Excerpt provided

━━━━━━━━━━━━━━━━━━━━

Some adult learners of English, especially in more advanced classes, are incredibly highly motivated, with a strong love of learning.  However, perhaps the majority of adult learners find motivation a bit more of a struggle. They have busy lives and a range of other commitments, and they may lack confidence in their ability to learn a new language to any degree of proficiency.

An adult approach to learning

Our approach to adult learners needs to be quite different from teaching younger learners, and even teenagers. The term ‘andragogy’, popularised by Malcolm Knowles in the early 70s, provides a contrast to ‘pedagogy’, which comes from the Greek words ‘paed’, meaning ‘child’ (as in paediatrics), and ‘agogus’ meaning ‘leader of’.  According to Knowles, one of the key ways in which andragogy should be different from pedagogy is that it should take account of the greater life experience of adults.

Adults may have experience of work, relationships, children, different cultures, and of difficulties and challenges that younger students have yet to encounter.

Materials aimed at the ‘young adult’ market will often avoid such topics but, as Knowles says, while ‘to children experience is something that happens to them, to adults, experience is who they are.’

He goes on to say that ‘The implication of this fact is that in any situation in which the participants’ experiences are ignored or devalued, adults will perceive this as rejecting not only their experience, but themselves as persons.’ (Knowles, Holton and Swanson 2015:45)

━━━━━━━━━━━━━━━━━━━━

Exercise 1
In the passage on adult learners, who popularized the term "andragogy," and when?
Exercise 2
Write the next part of the passage on adult learners, picking up after its final sentence.
The lines after this note aren't needed.

Collected data entries:
━━━━━━━━━━━━━━━━━━━━

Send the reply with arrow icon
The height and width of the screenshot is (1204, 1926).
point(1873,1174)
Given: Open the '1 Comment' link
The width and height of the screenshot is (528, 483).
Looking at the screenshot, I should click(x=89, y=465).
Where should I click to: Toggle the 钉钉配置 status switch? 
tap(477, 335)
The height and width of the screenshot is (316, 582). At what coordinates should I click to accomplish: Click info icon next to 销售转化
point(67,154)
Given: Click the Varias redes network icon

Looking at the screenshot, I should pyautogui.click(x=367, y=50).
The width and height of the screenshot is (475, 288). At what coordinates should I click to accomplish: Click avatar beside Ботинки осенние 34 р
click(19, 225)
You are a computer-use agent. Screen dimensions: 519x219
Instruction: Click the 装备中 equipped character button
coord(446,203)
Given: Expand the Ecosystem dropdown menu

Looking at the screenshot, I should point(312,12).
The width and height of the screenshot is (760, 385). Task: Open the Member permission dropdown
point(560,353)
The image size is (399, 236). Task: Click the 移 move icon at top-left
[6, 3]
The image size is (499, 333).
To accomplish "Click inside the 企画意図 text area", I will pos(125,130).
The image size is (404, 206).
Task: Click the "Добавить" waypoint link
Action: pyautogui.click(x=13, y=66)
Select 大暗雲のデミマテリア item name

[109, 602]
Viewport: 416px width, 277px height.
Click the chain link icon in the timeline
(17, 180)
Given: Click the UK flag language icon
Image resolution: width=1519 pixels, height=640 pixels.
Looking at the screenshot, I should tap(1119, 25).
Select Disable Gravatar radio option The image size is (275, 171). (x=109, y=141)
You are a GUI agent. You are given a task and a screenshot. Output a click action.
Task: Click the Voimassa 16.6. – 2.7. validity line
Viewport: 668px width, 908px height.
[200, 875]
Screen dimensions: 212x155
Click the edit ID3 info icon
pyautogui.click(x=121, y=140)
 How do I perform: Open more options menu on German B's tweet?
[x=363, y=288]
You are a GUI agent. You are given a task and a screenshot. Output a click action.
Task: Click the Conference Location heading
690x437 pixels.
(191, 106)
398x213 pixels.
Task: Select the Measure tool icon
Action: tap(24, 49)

━━━━━━━━━━━━━━━━━━━━

Output 1
Malcolm Knowles popularized it in the early 70s.

Output 2
Choosing the right material

Adults will be motivated by material which allows them to use their greater life experience. A truly adult course should provide an opportunity to explore topics which might not be appropriate or engaging for younger learners. For example, in Navigate B2:

Lesson 6.2 looks at new trends in living, such as one person households and co-housing, where resources and facilities are shared with neighbours.

Lesson 7.2 looks at work-life balance and the recent decision by some companies to ban emails outside of working hours and lesson

Lesson 12.1 looks at the question of family size, considering how many children is optimum, including the option of not having any.

Engage through experience

However, not all the topics we deal with in the classroom need to be adult specific. The key thing is to ensure that we engage adults by making their own experiences a central part of the lesson. This doesn’t mean that we can’t deal with something new to them. For example, another lesson in Navigate B2 is built around an interview with Amna, originally from Pakistan, now living in Norway, where it can be light for 24 hours in summer and dark for 24 hours in the winter.  Students may not have actually experienced this phenomenon, but they will have enough life experience to imagine what it would be like, and to answer questions such as ‘If you moved to another country would you prefer to live somewhere very different to your home country or quite similar? Why?’

While teenagers may dislike too much personalisation, feeling unwilling to share too much in case of ridicule by peers, adults generally value the opportunity, provided that we give them options. For example, a set of sentences where students have to fill in the gaps with vocabulary can be personalised if we ask students to choose 3 of the sentences (so they can avoid anything uncomfortable) and change them so they are true for them.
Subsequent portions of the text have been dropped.